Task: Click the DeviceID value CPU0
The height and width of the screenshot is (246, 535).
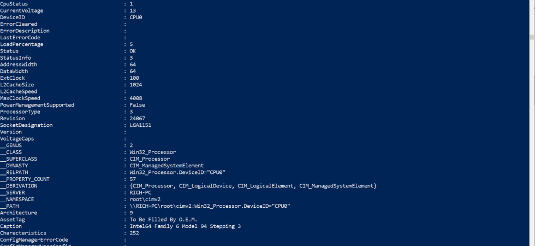Action: pos(136,17)
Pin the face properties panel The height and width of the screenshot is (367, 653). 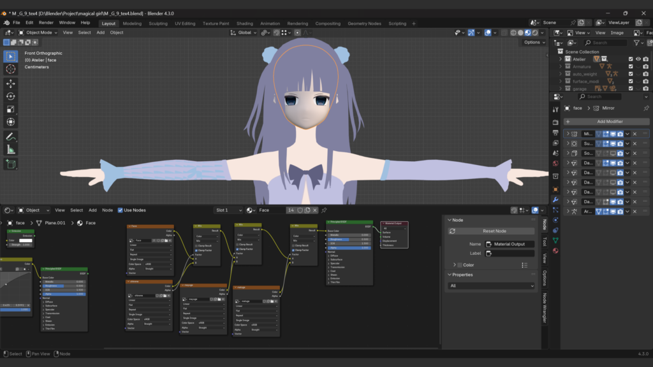click(646, 108)
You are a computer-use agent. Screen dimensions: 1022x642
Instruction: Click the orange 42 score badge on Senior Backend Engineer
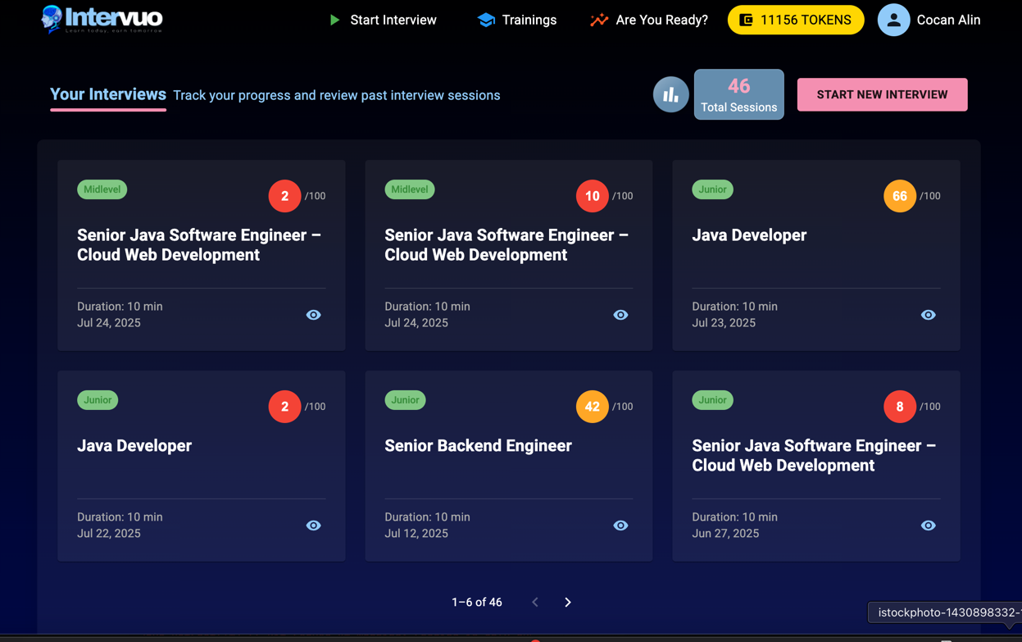pyautogui.click(x=592, y=406)
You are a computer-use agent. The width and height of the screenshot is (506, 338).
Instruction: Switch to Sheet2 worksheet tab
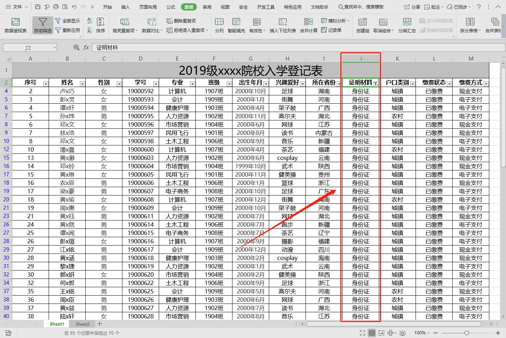coord(82,324)
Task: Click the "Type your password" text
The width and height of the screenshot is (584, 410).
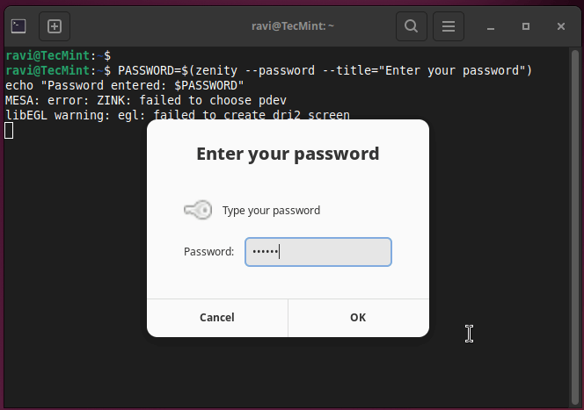Action: pos(271,211)
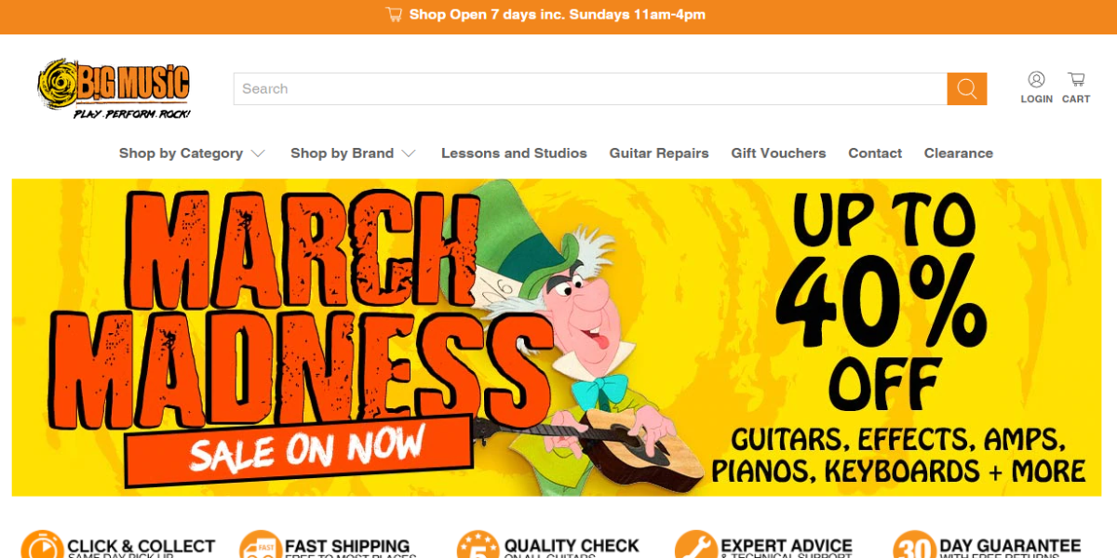The height and width of the screenshot is (558, 1117).
Task: Go to the Gift Vouchers page
Action: [x=778, y=153]
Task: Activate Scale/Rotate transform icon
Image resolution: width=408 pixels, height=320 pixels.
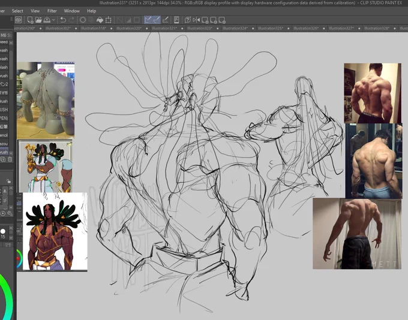Action: [109, 20]
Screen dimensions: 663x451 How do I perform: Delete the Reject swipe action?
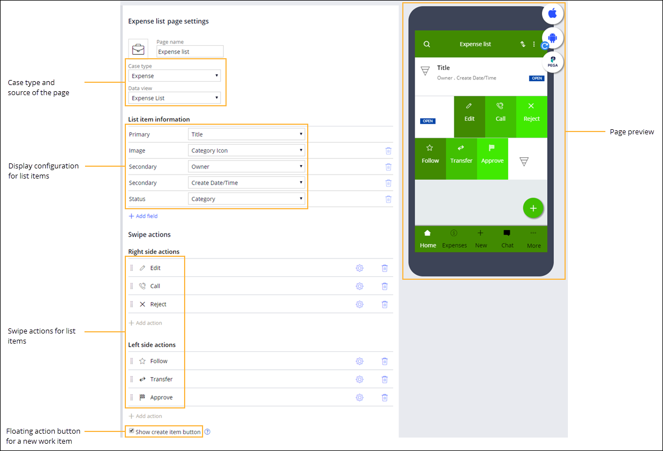click(384, 304)
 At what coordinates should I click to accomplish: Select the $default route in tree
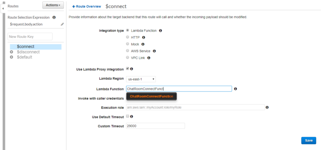tap(24, 57)
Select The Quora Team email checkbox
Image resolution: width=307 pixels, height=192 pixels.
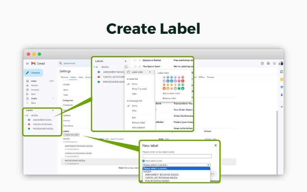tap(135, 66)
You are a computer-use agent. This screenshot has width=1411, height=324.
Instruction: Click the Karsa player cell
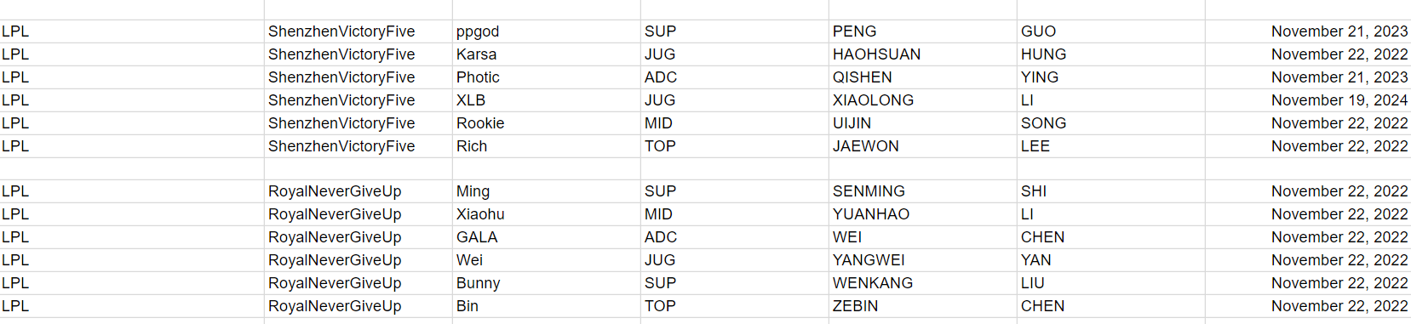[546, 54]
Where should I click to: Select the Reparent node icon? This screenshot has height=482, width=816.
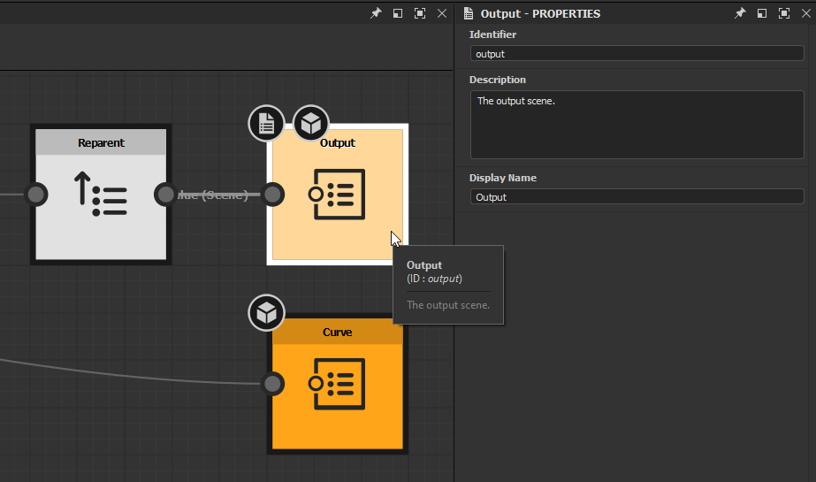point(101,195)

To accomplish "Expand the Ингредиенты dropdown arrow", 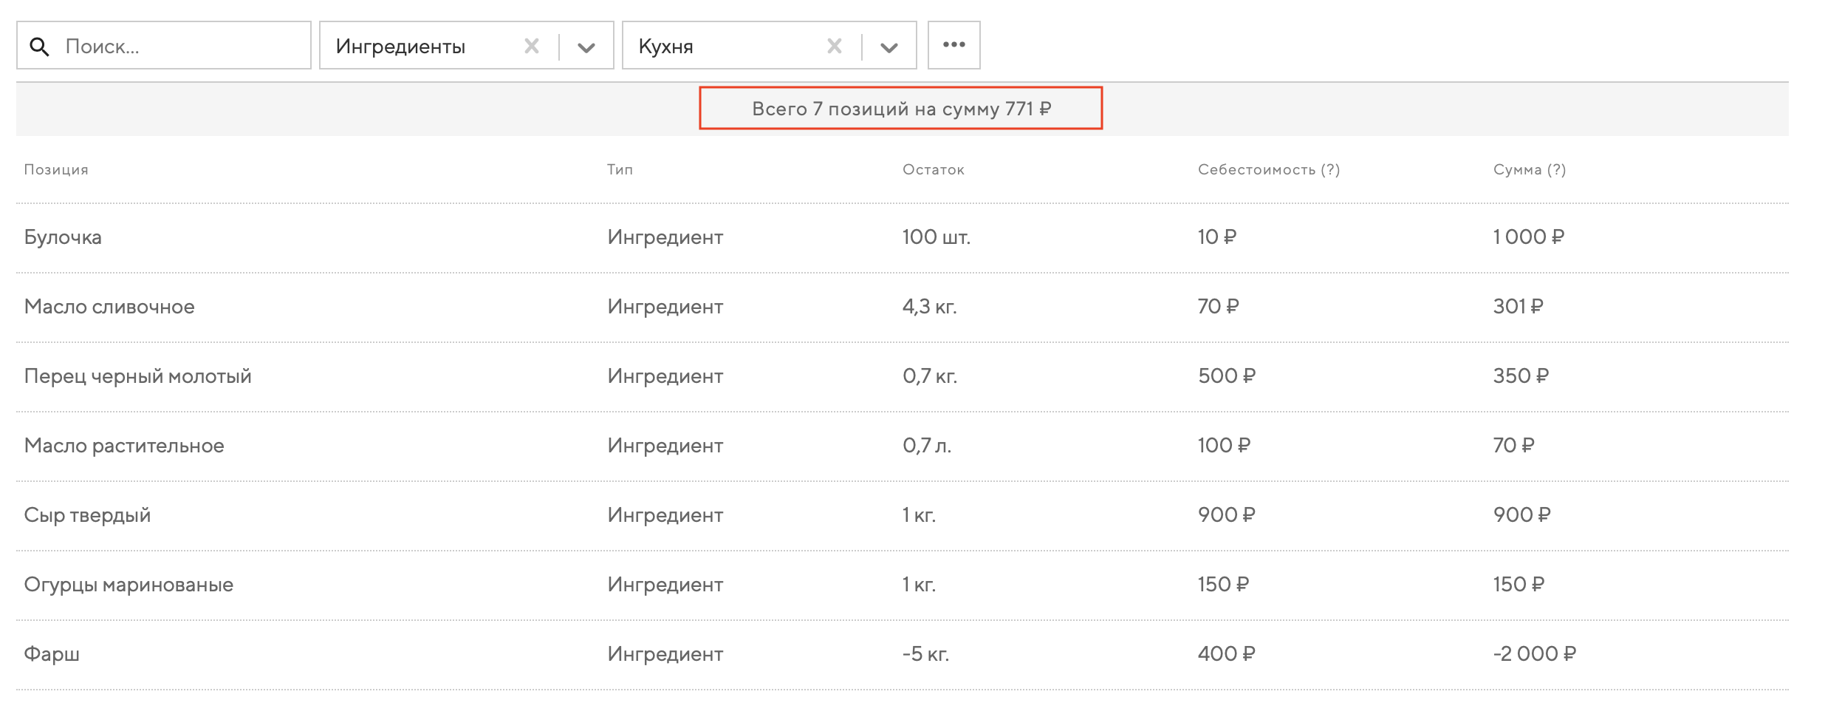I will point(586,47).
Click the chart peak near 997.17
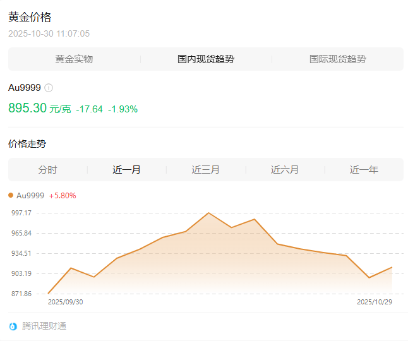Screen dimensions: 408x341 click(x=208, y=213)
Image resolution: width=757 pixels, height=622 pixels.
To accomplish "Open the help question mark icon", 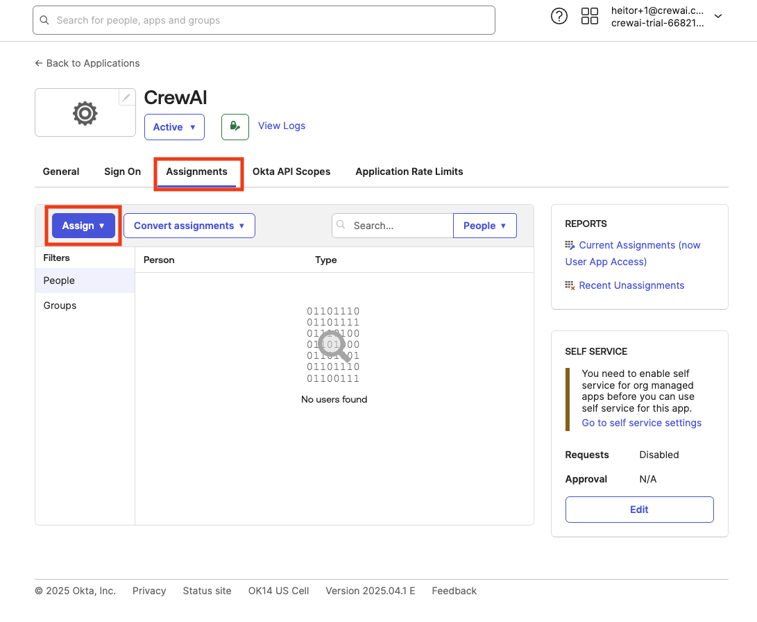I will pos(559,16).
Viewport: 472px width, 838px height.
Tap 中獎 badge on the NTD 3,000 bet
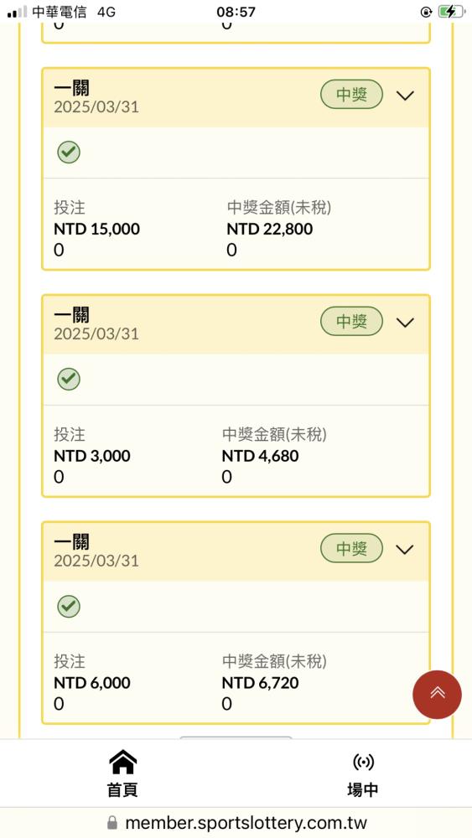pyautogui.click(x=352, y=321)
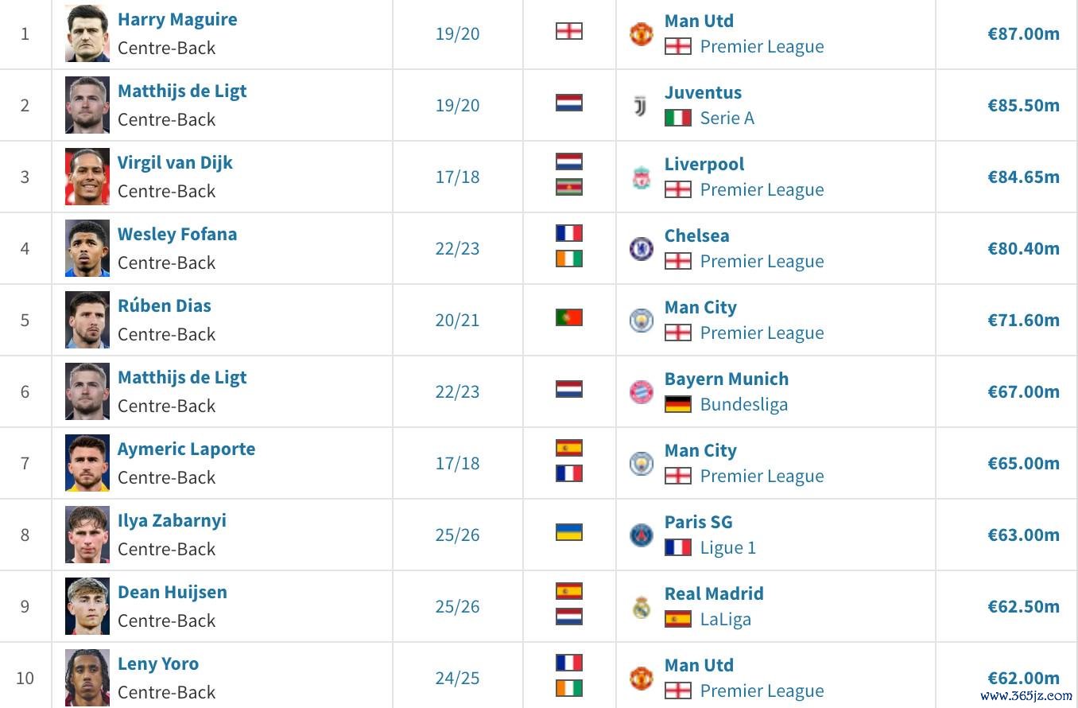Image resolution: width=1078 pixels, height=708 pixels.
Task: Open the Ligue 1 league link
Action: pos(728,548)
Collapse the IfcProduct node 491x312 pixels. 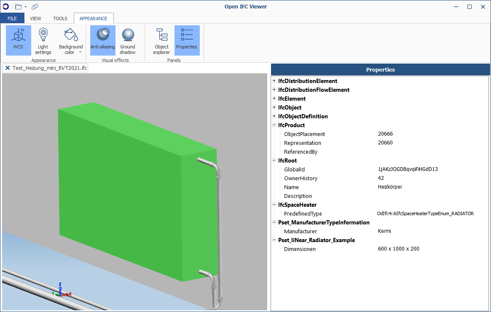point(274,125)
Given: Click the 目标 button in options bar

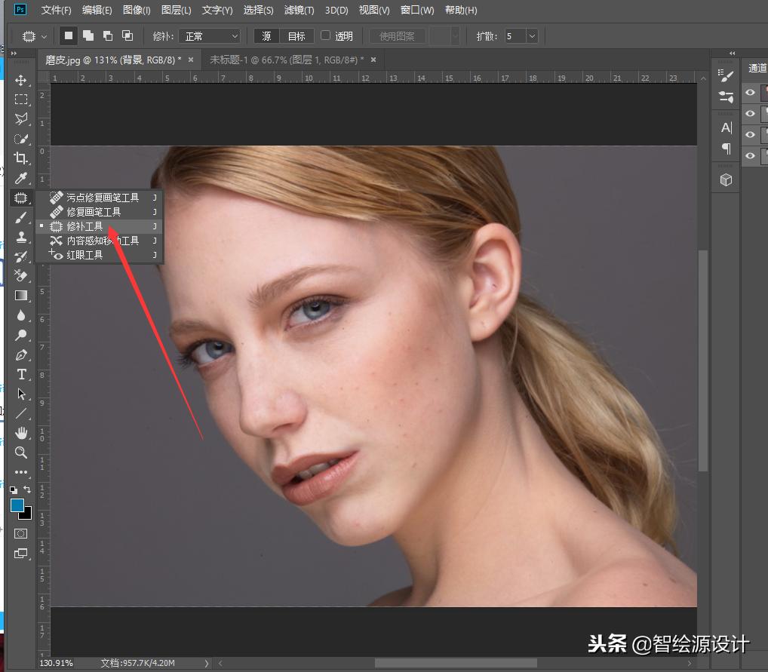Looking at the screenshot, I should click(x=296, y=36).
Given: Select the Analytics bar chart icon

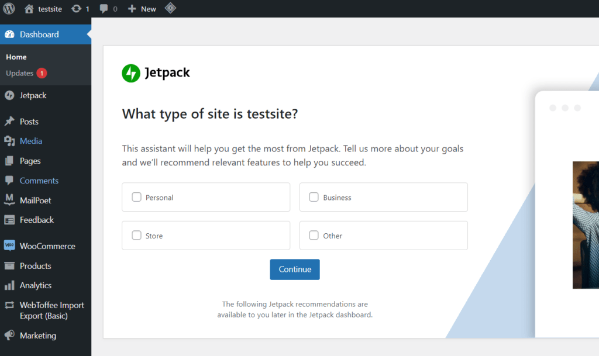Looking at the screenshot, I should pyautogui.click(x=9, y=285).
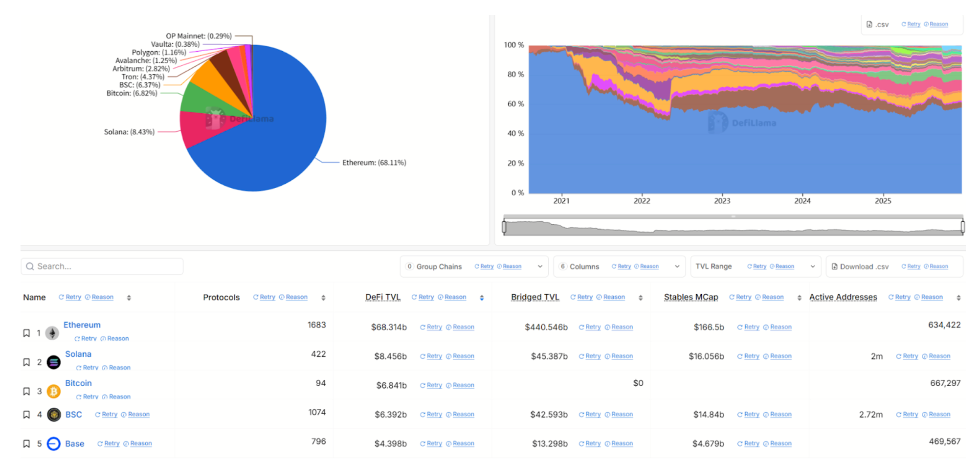This screenshot has height=460, width=974.
Task: Open the TVL Range dropdown
Action: pos(813,266)
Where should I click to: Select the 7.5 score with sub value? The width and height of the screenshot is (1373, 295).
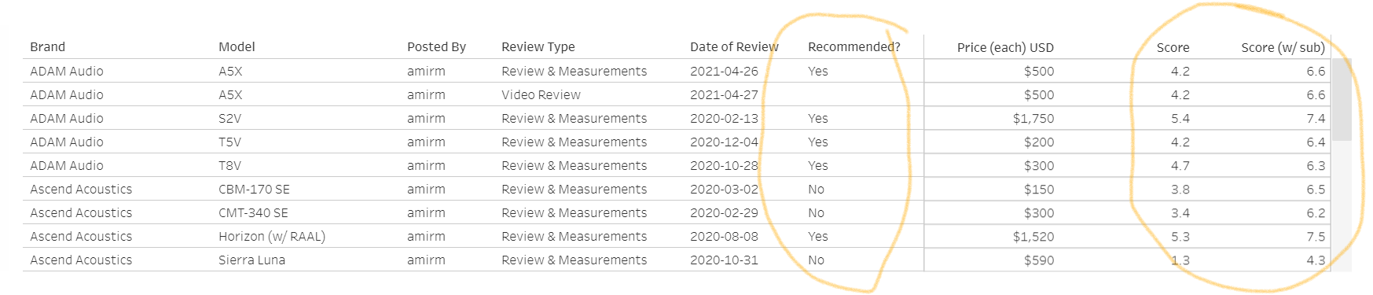point(1316,236)
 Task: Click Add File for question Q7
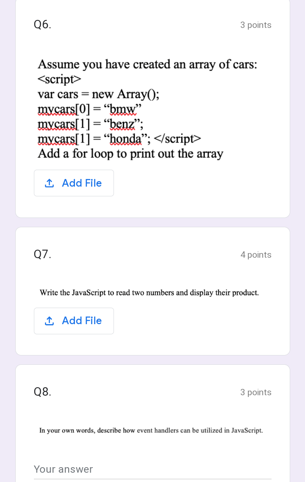74,321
= = = =
Copy out each line of the data containing the string "computer".

You are a computer-use agent. Screen dimensions: 1022x642
You are a computer-use agent. The width and height of the screenshot is (506, 338).
You are a computer-use agent. This screenshot has width=1411, height=324.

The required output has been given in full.